Task details: Copy out every one of the rows below precisely as they appear, omitting the pictures from your reply.

Supplied information:
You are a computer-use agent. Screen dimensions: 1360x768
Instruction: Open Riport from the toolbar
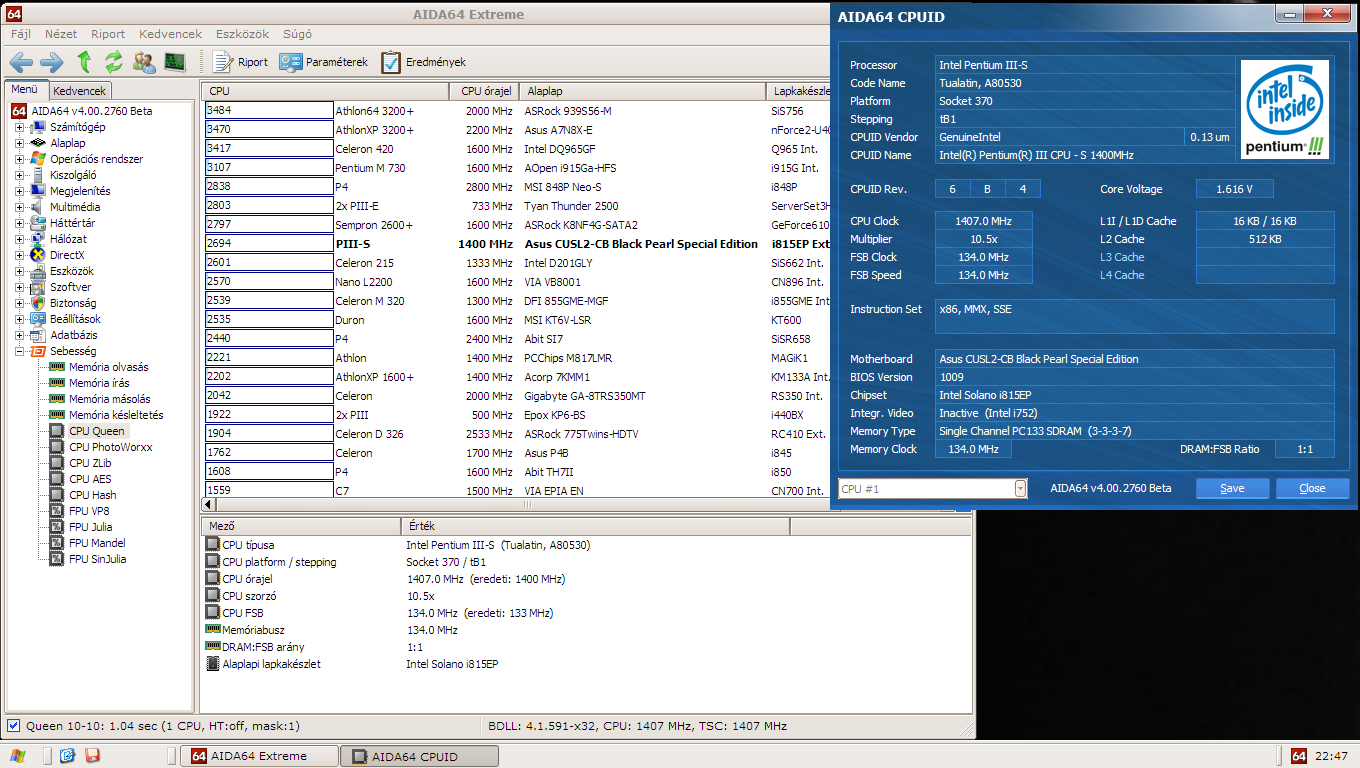click(241, 62)
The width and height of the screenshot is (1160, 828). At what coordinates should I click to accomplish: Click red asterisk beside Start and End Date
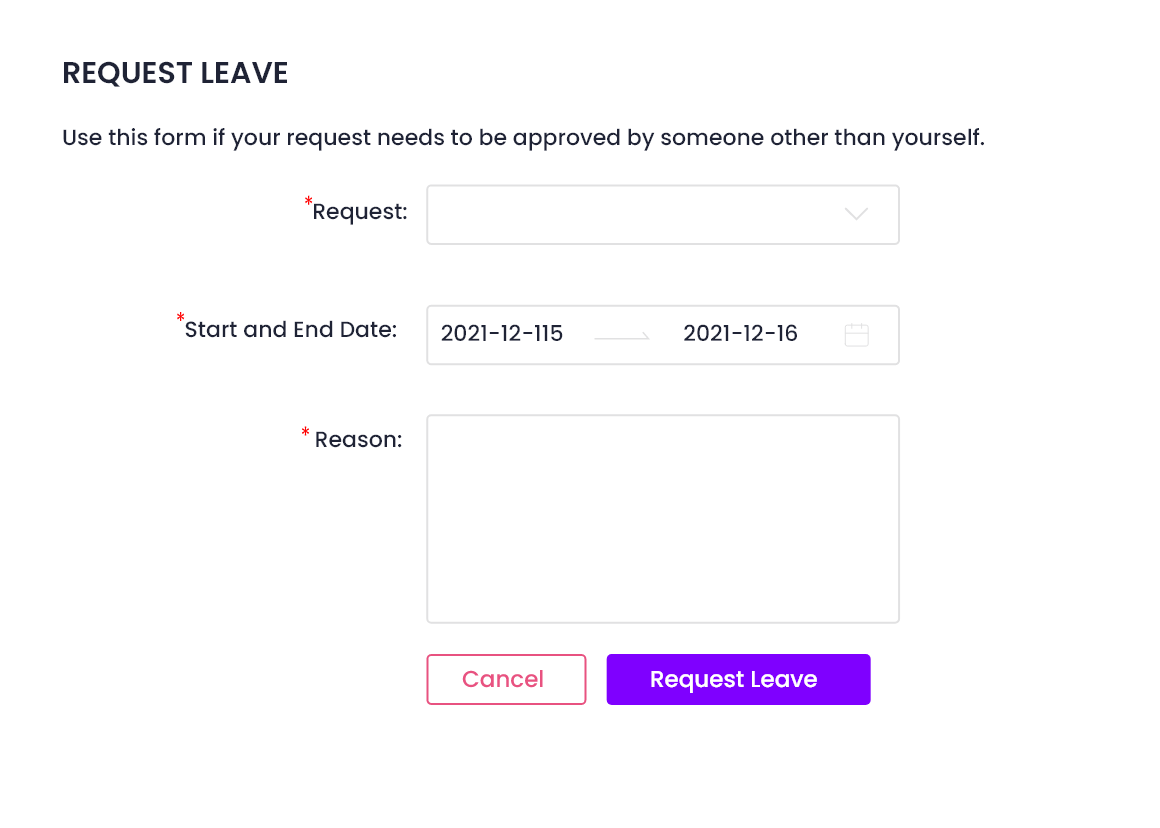[x=181, y=318]
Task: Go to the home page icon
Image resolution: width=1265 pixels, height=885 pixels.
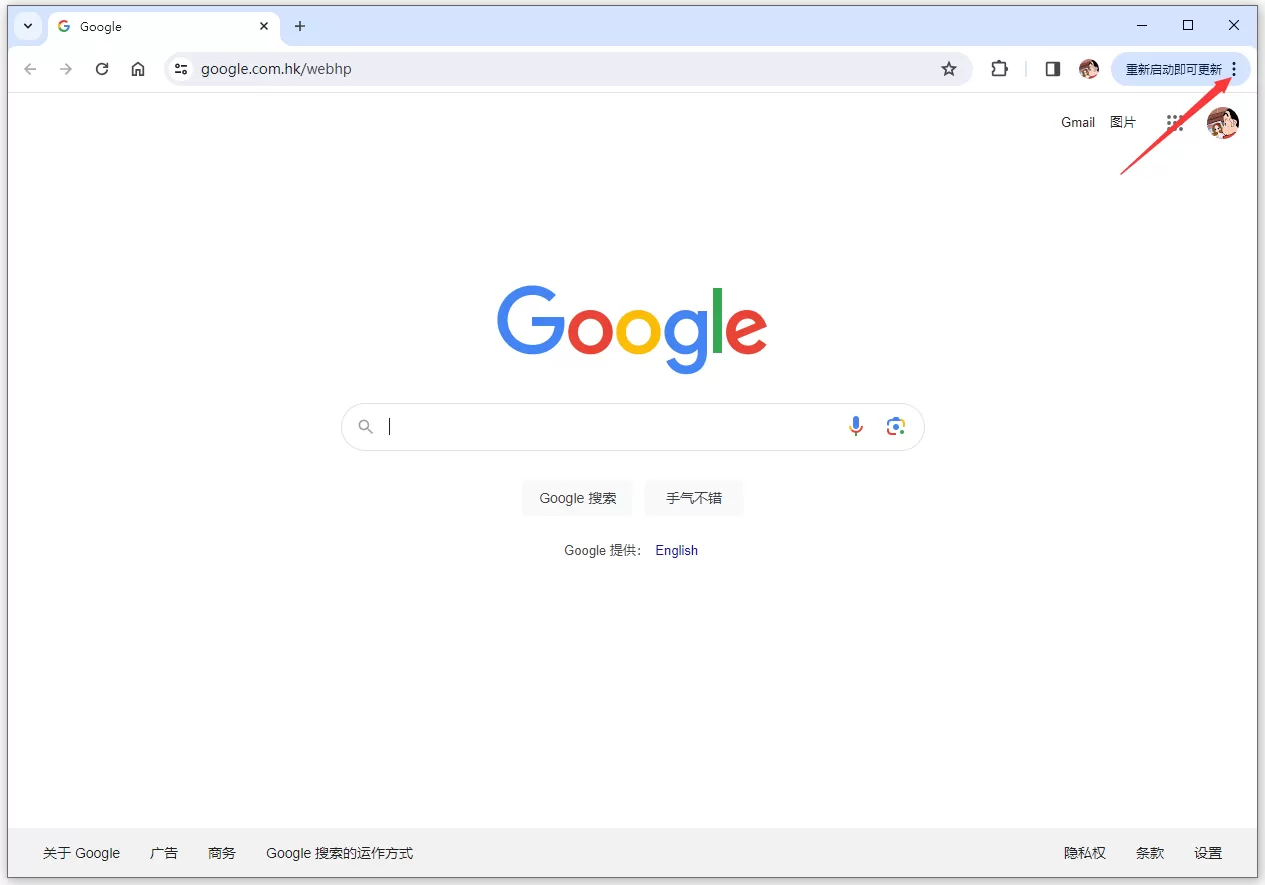Action: click(138, 69)
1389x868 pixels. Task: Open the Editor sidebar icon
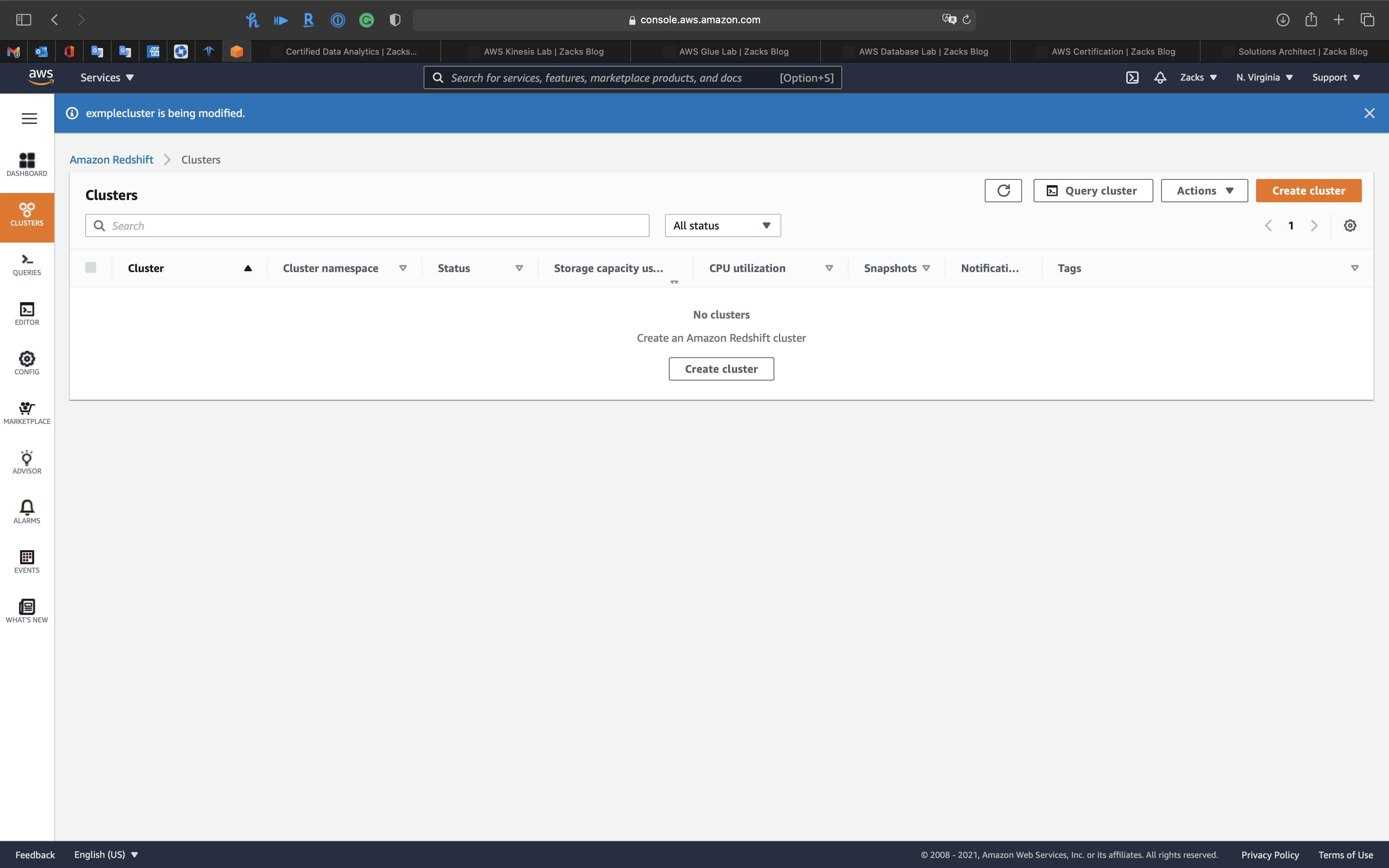pyautogui.click(x=27, y=313)
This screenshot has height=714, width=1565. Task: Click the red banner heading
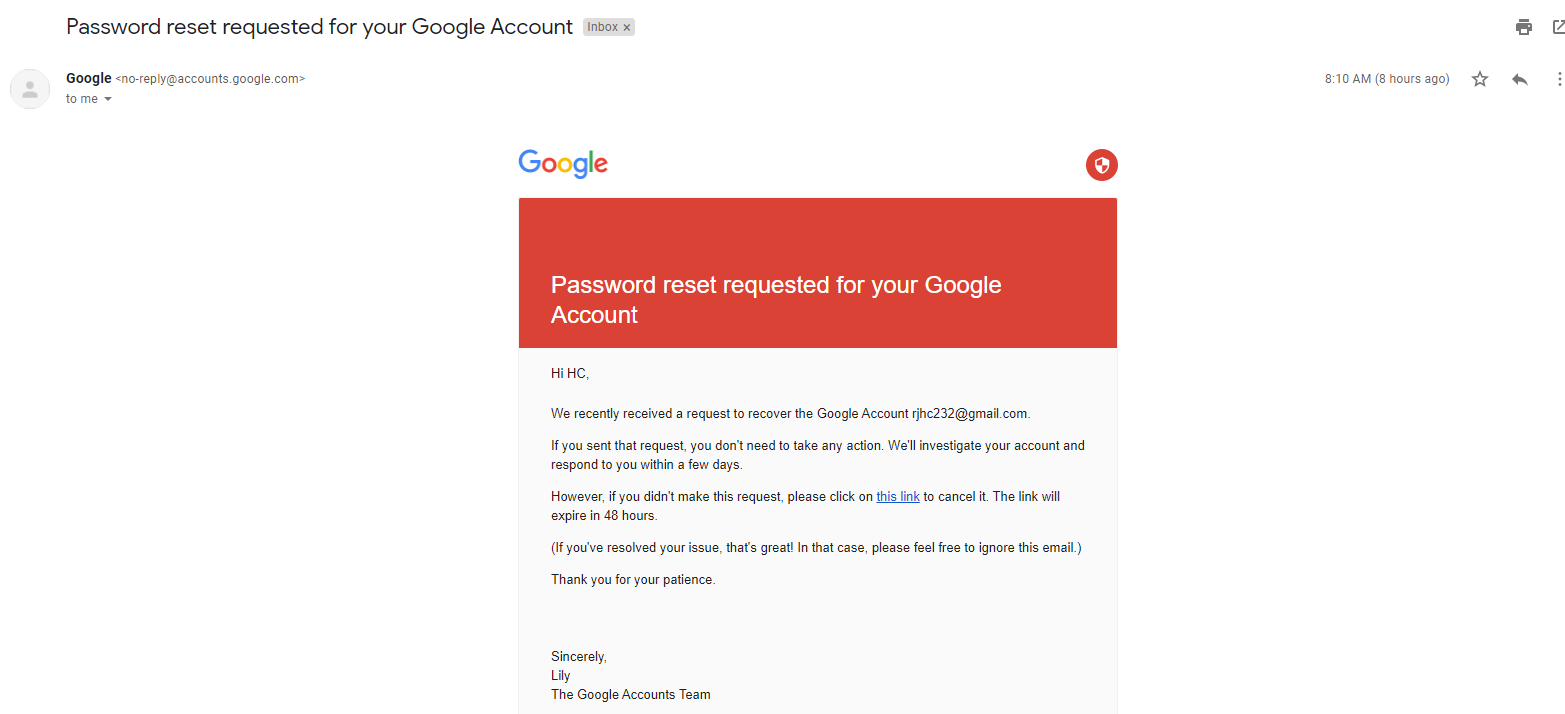pyautogui.click(x=776, y=299)
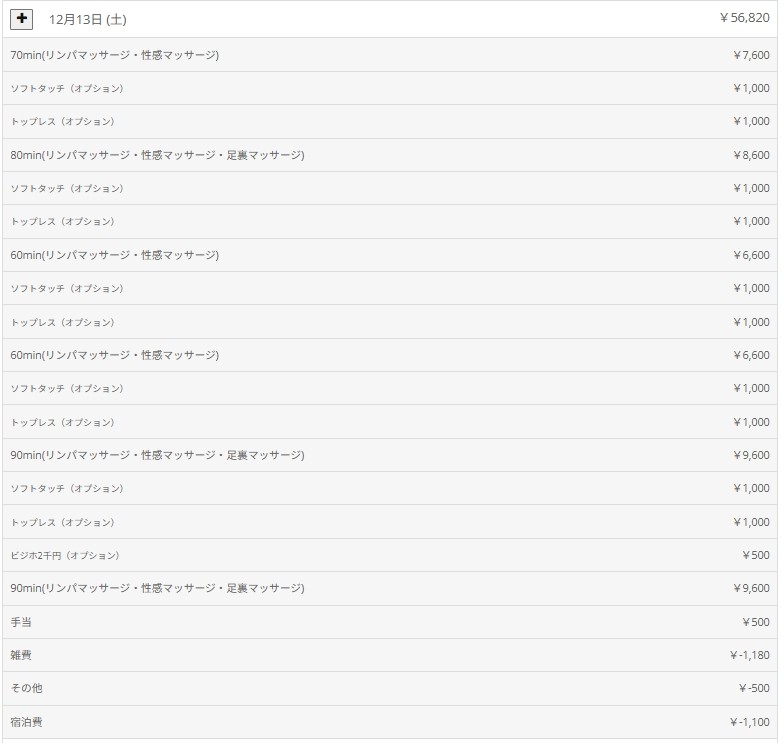Expand the 12月13日 plus icon
The height and width of the screenshot is (743, 784).
coord(22,19)
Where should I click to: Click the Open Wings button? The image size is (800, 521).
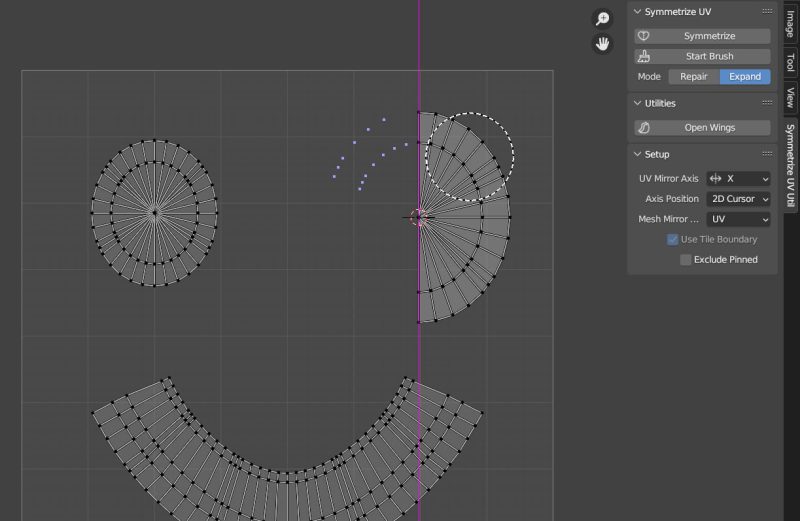702,128
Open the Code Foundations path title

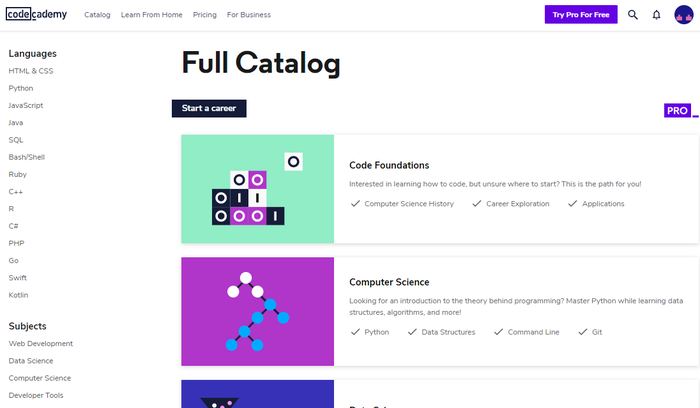tap(389, 165)
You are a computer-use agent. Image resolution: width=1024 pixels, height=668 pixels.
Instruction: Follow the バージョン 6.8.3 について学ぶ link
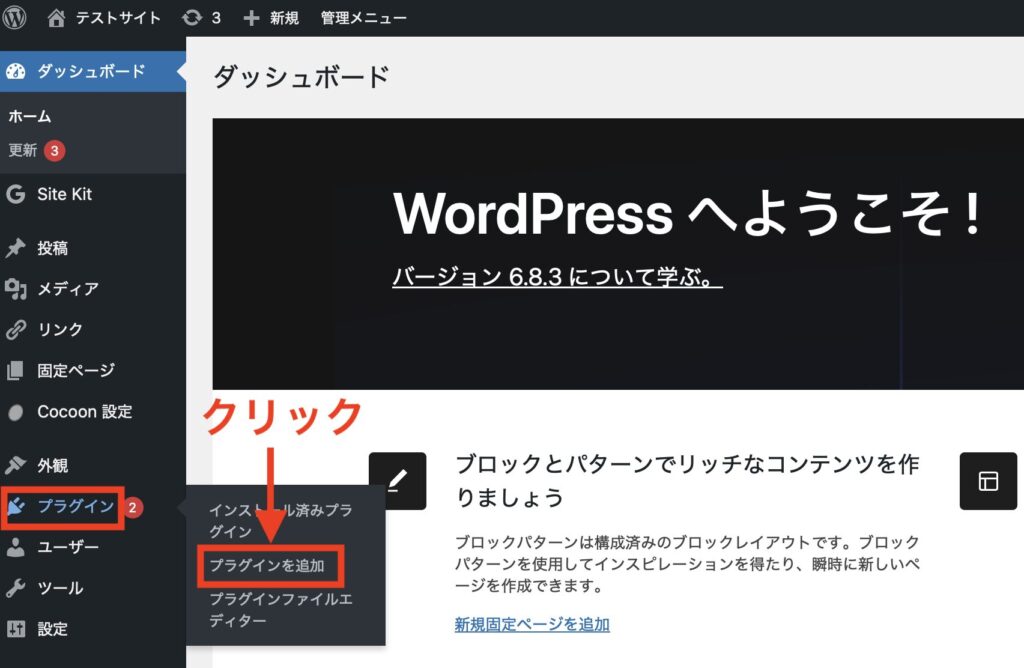coord(557,277)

Exercise response:
You are a computer-use agent. Screen dimensions: 1360x768
Instruction: Open Riport from the toolbar
click(241, 62)
The width and height of the screenshot is (1160, 828). At what coordinates should I click to accomplish: Click red asterisk beside Start and End Date
[x=181, y=318]
Task: Go to the home page icon
Image resolution: width=1265 pixels, height=885 pixels.
Action: click(138, 69)
1389x868 pixels. Task: Open the Editor sidebar icon
pyautogui.click(x=27, y=313)
This screenshot has height=714, width=1565. Task: Click the red banner heading
pyautogui.click(x=776, y=299)
Expand the 12月13日 plus icon
The height and width of the screenshot is (743, 784).
coord(22,19)
Where should I click to: Click the Open Wings button? The image size is (800, 521).
702,128
Open the Code Foundations path title

tap(389, 165)
You are a computer-use agent. Image resolution: width=1024 pixels, height=668 pixels.
Instruction: Follow the バージョン 6.8.3 について学ぶ link
coord(557,277)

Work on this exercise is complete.